Work item: Look through the records below for the line with "Where should I click to: Open" and the line with "Click the NBA", then return those lines and all lines between, exactly.

§

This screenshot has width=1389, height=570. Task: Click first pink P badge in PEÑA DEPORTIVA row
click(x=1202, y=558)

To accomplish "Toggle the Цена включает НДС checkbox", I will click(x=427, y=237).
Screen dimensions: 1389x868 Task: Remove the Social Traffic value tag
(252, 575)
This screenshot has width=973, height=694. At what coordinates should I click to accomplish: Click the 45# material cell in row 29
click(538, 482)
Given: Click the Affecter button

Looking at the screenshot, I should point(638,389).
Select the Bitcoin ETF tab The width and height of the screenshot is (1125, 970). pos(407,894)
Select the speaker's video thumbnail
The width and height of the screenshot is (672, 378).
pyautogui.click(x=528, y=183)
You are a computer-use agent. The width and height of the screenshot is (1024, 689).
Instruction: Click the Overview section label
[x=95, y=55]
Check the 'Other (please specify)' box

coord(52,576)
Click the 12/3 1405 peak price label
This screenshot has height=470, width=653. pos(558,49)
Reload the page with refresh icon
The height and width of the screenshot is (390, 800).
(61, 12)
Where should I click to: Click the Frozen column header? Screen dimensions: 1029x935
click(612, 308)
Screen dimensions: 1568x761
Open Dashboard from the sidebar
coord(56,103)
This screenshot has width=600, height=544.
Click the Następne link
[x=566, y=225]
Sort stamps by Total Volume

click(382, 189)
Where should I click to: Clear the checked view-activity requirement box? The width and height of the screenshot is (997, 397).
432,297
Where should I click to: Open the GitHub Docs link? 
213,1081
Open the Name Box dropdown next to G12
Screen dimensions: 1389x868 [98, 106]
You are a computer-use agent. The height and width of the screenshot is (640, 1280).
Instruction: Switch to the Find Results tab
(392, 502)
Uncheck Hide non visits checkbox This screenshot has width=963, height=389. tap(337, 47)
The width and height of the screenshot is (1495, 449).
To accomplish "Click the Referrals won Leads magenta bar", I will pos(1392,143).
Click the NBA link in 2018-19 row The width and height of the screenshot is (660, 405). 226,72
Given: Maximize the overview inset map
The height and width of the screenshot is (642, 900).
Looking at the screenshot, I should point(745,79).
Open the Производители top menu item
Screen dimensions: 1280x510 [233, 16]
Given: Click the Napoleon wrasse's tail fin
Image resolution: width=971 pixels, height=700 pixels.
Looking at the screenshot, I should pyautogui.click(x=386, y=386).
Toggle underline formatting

§

Final answer:
Where should I click to: Open the GitHub Docs link? 
213,1081
Open the Name Box dropdown next to G12
Screen dimensions: 1389x868 [98, 106]
You are a computer-use agent. The height and width of the screenshot is (640, 1280).
Instruction: Switch to the Find Results tab
(392, 502)
Uncheck Hide non visits checkbox This screenshot has width=963, height=389. tap(337, 47)
The width and height of the screenshot is (1495, 449).
To accomplish "Click the Referrals won Leads magenta bar", I will pos(1392,143).
Click the NBA link in 2018-19 row The width and height of the screenshot is (660, 405). 226,72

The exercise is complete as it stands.